The Primary Field That Was

It wasn’t always this clean. Before the March 3 primary, Yarbrough was one of several Republicans competing in what had become a genuinely crowded field. Binkley, Yarbrough, Paul Bondar, Darrell Day, and others squared off in forums and debates, each making the case that the newly drawn district needed their particular brand of leadership. At one candidate forum captured on video, Yarbrough told voters directly: “I’m running for Congress because our district needs leadership that really reflects their values right now. As you know, a lot of America is struggling — mainly financially.”

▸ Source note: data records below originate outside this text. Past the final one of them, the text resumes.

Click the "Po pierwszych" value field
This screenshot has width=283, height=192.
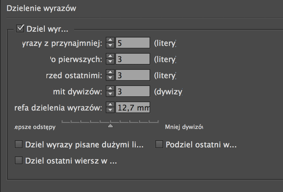tap(132, 59)

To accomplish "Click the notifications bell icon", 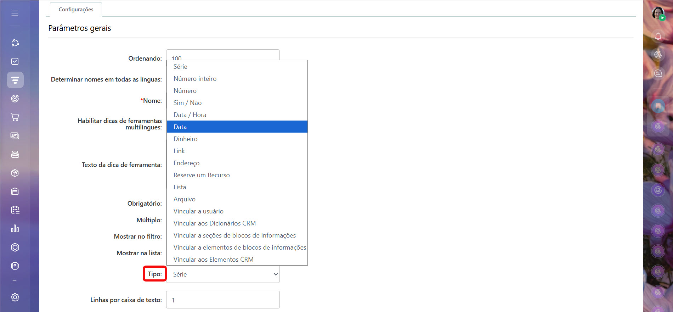I will click(x=658, y=36).
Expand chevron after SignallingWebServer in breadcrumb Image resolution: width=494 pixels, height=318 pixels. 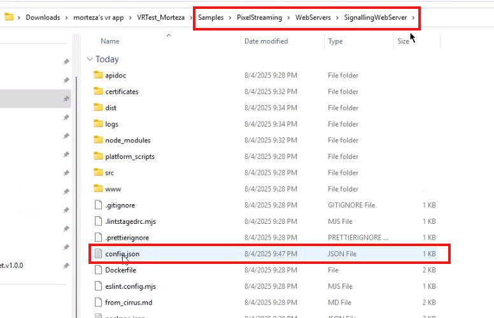tap(413, 18)
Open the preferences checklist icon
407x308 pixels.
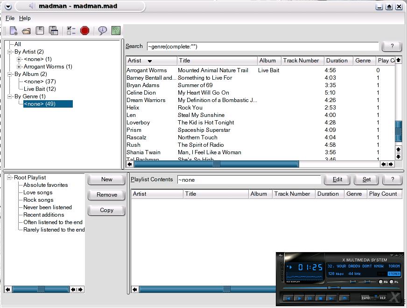(x=71, y=31)
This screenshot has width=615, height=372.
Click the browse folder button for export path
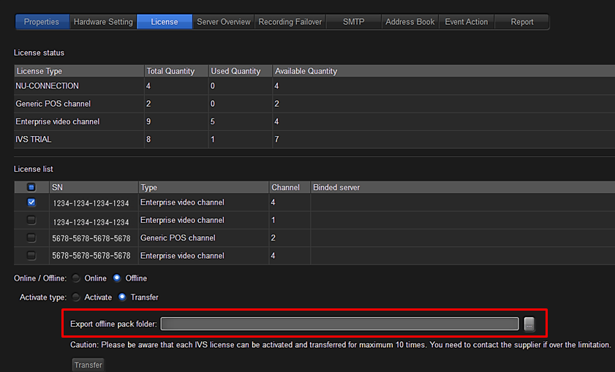click(529, 324)
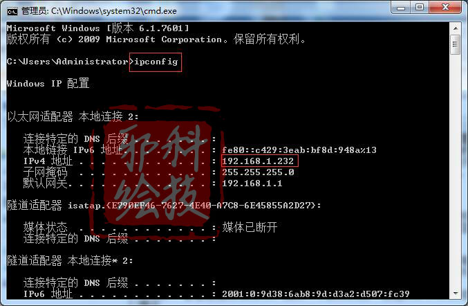Close the cmd.exe window
The height and width of the screenshot is (306, 468).
(445, 8)
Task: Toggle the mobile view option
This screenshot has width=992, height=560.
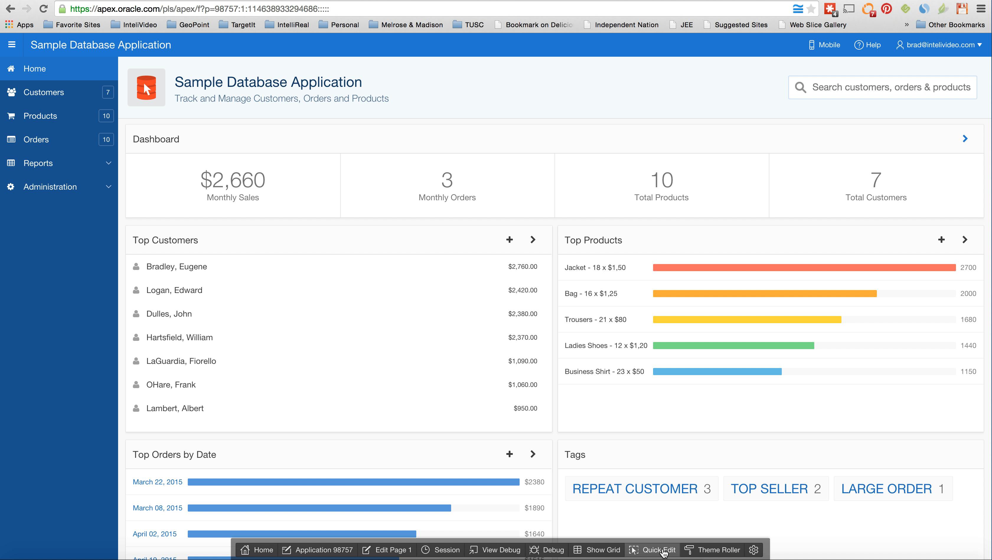Action: tap(824, 44)
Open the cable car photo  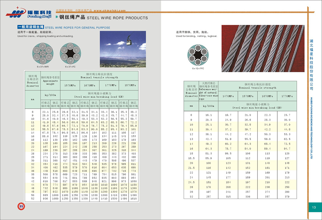coord(123,49)
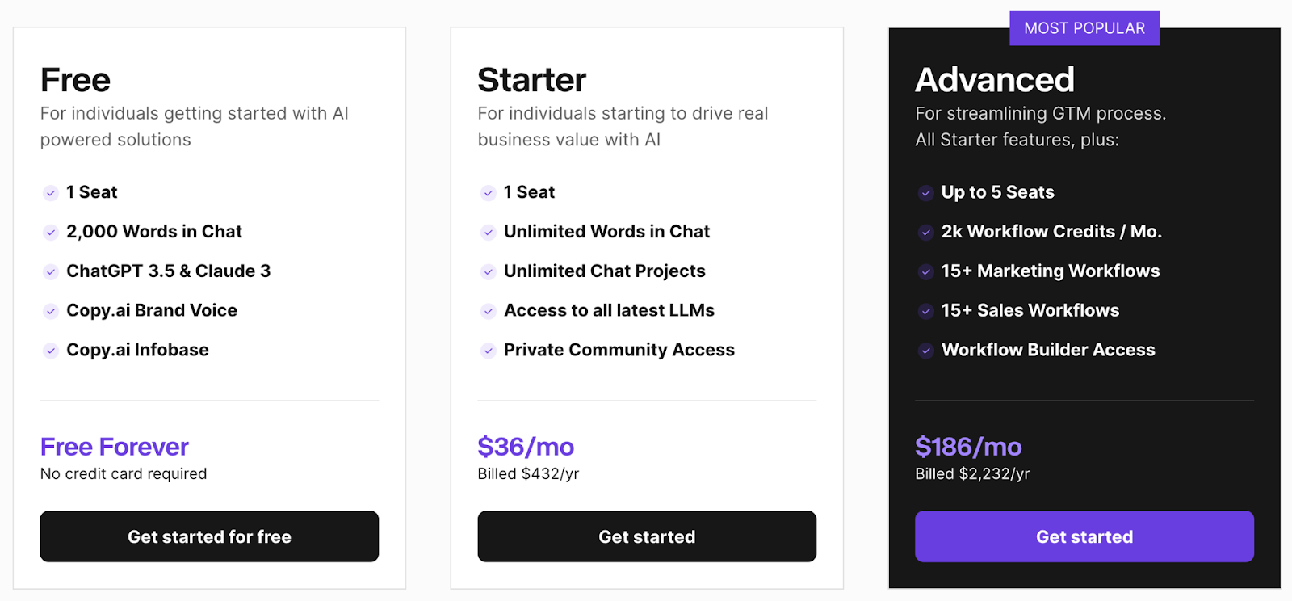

Binkley’s money didn’t save him. He finished second despite pouring millions of his own dollars into the race, then chose to step aside rather than grind through a runoff he apparently didn’t feel he could win. After Yarbrough emerged from the primary with the most votes, all seven of his former opponents — every single one — endorsed him. That kind of consolidation is rare, and it signals something about how unified the local GOP is heading into November.

What Comes Next

The Democratic side of this race still has its own primary process to work through, but whoever emerges will face a fundamentally different electorate than the one that made the 32nd a safe blue seat for years. The district’s transformation isn’t subtle — it’s seismic. And Republicans know it.

That said, flipping a seat on paper and flipping it on election night aren’t the same thing. Democrats will spend money here. They’ll make the case that the district’s character — suburban, educated, economically diverse — doesn’t match the hard-right profile Yarbrough is running on. Whether that argument lands is a question that won’t be answered until November.

For now, Yarbrough heads into the general election with something most candidates spend months trying to build: a unified party, a favorable map, and the kind of momentum that comes from winning without having to fight a second time. Not a bad place to start. Whether it’s enough is another matter entirely.